Dioctyl sodium sulfosuccinate is another name for Colace. We are forced to have two names for one drug: a brand name, and a generic. The pharmaceutical companies tell us they have patents mandating we live in their complicated world, and I tell them my patients get confused and face life-threatening errors from their multi-nomenclature lingualese.

There are certain nonnegotiable facts of life we expect, most markedly: death and taxes. Not surprisingly, federal tax codes comprise 20 volumes and over 73,000 pages, and this doesn’t include those for your state. Death used to be easy, but we have successfully made this final act more complicated.

Having a will seemed simple in the past. Now we have power of attorney, advanced health care directive, do not resuscitate, living trust, five wishes, POLST, probate, and a myriad number of other terms forcing some of us to even reconsider death. There are two subjects I want to discuss which even medical professionals have difficulty defining: palliative care and hospice care.

Please, Google their definitions and although you’ll find hospice seems straight forward, when to initiate palliative care is ill-defined. Presently, my right big toe, a chronic curable problem, could be under a palliative care multidisciplinary team of experts resulting in advice to stop running.

The experience of doing housecalls and working on the frontline in geriatrics, while observing and medically managing end-of-life patients, has allowed me to watch the process of going from active and vibrant, to bedridden and demented. Everyone deteriorates physically or mentally, yet each of us follow our own road at different rates.
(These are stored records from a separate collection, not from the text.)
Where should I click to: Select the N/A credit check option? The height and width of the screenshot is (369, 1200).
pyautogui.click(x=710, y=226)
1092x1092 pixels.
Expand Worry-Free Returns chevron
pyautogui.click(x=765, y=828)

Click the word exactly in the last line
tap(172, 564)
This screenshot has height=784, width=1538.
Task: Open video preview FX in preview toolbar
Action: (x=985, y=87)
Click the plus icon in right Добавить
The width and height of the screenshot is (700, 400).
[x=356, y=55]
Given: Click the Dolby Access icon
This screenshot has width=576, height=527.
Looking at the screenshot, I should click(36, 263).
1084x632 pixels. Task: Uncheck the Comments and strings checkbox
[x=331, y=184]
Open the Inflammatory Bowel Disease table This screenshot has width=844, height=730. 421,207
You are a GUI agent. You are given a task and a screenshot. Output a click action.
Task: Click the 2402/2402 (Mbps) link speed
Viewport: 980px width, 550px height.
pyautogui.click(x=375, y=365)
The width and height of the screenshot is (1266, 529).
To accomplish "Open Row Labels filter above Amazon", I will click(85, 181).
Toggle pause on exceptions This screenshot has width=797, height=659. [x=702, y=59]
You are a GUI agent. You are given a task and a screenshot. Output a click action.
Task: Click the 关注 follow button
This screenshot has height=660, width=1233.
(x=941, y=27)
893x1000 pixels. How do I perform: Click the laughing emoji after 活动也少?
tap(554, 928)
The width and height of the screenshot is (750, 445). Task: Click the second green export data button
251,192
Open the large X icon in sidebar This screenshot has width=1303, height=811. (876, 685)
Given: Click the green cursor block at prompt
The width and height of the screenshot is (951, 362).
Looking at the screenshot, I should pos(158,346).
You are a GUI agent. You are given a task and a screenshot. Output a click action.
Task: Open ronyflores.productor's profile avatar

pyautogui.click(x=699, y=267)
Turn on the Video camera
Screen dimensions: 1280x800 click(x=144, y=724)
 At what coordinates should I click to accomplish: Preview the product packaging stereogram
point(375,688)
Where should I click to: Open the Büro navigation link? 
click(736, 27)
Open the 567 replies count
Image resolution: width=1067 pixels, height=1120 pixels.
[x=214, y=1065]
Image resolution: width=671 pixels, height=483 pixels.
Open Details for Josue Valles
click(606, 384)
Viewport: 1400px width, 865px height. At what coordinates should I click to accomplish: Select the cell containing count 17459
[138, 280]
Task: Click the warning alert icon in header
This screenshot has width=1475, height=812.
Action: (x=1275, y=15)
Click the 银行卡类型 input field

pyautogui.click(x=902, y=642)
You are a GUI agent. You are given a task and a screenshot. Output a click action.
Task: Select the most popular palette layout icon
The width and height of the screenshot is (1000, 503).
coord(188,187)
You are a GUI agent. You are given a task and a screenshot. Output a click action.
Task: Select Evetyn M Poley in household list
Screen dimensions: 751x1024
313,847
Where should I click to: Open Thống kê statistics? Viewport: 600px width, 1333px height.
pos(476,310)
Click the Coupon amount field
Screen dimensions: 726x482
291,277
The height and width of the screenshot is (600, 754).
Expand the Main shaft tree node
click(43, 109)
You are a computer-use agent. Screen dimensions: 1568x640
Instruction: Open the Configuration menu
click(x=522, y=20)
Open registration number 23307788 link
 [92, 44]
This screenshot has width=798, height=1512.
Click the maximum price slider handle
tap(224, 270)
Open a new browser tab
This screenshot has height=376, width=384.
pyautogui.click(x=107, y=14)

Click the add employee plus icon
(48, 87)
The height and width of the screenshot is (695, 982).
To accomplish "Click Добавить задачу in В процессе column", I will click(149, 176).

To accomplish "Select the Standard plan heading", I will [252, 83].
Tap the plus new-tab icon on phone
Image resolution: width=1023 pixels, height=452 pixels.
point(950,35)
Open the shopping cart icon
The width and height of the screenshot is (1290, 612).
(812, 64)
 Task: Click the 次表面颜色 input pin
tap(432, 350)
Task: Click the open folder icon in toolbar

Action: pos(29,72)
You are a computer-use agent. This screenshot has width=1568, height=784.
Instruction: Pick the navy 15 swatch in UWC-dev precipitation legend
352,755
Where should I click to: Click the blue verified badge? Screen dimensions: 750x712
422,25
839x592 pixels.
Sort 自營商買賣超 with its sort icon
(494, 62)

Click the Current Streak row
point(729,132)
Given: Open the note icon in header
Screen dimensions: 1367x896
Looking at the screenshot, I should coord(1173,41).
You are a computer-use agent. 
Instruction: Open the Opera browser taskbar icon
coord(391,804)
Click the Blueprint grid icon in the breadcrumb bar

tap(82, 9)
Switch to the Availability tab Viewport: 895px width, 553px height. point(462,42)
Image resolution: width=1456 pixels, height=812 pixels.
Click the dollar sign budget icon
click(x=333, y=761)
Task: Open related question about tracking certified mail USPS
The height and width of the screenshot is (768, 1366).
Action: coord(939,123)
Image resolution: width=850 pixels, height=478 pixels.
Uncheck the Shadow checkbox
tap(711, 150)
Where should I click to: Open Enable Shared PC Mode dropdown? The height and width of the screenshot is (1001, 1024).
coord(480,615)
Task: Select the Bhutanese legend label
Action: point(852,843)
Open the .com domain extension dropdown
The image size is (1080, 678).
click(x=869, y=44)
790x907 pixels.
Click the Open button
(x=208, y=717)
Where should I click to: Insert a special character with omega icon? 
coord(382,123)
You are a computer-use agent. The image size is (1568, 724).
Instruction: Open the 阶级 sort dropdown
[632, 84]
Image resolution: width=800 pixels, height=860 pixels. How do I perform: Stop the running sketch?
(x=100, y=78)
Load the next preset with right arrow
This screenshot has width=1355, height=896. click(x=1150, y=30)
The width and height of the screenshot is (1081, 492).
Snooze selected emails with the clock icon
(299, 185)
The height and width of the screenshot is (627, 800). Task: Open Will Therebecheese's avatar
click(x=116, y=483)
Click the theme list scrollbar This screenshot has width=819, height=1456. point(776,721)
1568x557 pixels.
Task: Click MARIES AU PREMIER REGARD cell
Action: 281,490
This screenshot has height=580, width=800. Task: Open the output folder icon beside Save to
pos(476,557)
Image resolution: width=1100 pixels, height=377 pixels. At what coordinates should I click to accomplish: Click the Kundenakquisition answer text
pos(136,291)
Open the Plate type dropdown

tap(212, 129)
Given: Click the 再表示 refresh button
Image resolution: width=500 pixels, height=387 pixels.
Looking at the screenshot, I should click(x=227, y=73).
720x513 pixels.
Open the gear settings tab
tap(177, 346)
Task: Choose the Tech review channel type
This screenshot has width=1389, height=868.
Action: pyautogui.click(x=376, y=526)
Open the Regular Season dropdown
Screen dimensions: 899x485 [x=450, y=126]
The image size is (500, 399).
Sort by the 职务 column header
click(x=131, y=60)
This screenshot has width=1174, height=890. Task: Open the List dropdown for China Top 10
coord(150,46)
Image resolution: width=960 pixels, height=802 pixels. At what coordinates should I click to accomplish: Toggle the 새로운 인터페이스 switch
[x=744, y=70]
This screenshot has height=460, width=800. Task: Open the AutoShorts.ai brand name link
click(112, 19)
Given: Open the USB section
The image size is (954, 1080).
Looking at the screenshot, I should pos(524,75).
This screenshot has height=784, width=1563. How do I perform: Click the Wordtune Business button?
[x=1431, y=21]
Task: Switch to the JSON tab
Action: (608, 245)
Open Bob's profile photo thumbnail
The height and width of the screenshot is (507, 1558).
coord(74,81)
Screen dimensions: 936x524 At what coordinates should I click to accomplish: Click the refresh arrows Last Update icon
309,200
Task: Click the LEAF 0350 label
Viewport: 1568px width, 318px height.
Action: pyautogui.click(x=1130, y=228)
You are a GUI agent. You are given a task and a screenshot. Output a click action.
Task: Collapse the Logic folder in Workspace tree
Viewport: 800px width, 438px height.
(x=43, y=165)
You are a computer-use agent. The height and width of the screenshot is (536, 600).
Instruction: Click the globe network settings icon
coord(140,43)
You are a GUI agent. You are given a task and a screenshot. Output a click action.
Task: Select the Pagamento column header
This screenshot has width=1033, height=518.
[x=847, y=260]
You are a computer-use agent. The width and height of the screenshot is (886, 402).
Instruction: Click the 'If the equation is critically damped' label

Generally speaking, when you are 75-years-old and admitted to a hospital with a medical problem, there might be 20 options of studies and treatments that get you better. When you are 85-years-old, you might have 10 options, and at 95-years-old, you might be down to 5 options. Reality is, there is a point in life where you have only one or two options to get you better, and there is a possibility you might have none.

Palliative care should begin when we are faced with minimal options. There might be pain and discomfort, but usually these symptoms can be relieved to maintain quality of life. Testing (including labs, scans, x-rays, etc.) and even hospital admissions are still possible, but this decision comes from frank discussions among physician, patient, and family balancing risks and benefits. There are no death panels or rationed care. Should there be a new medical breakthrough with potential cure, an option to pursue it would be given.

When physical or mental pain, discomfort, and suffering become unrelenting and quality of life is significantly diminished, hospice is offered assuring intensified end-of-life care.

The present ill-defined terms of palliative and hospice care have allowed certain profiteering healthcare organizations to sever their obligations by convincing patients and families to put their loved ones on hospice care. The organization saves money by not doing an appropriate workup for the disease, and financially washes their hands of the patient.

Further blurring this issue are the words comfort care offered by hospitals as a euphemism for hospice sowing terminology intentionally confusing the public. Wouldn’t you want a high degree of comfort care at any time for your loved one?

The medical profession must be vigilant of potential exploitation to keep our elder seniors out of harm’s way. Creating well-defined standards and criteria for palliative and hospice care may help make complicated end-of-life decisions simpler. As a merciful society, we are obligated to move forward in our efforts, so when it is my turn and I’m down to no options of life, I want my final question to be: “Where do I slide my card?”

Gene Uzawa Dorio is an internal medicine physician.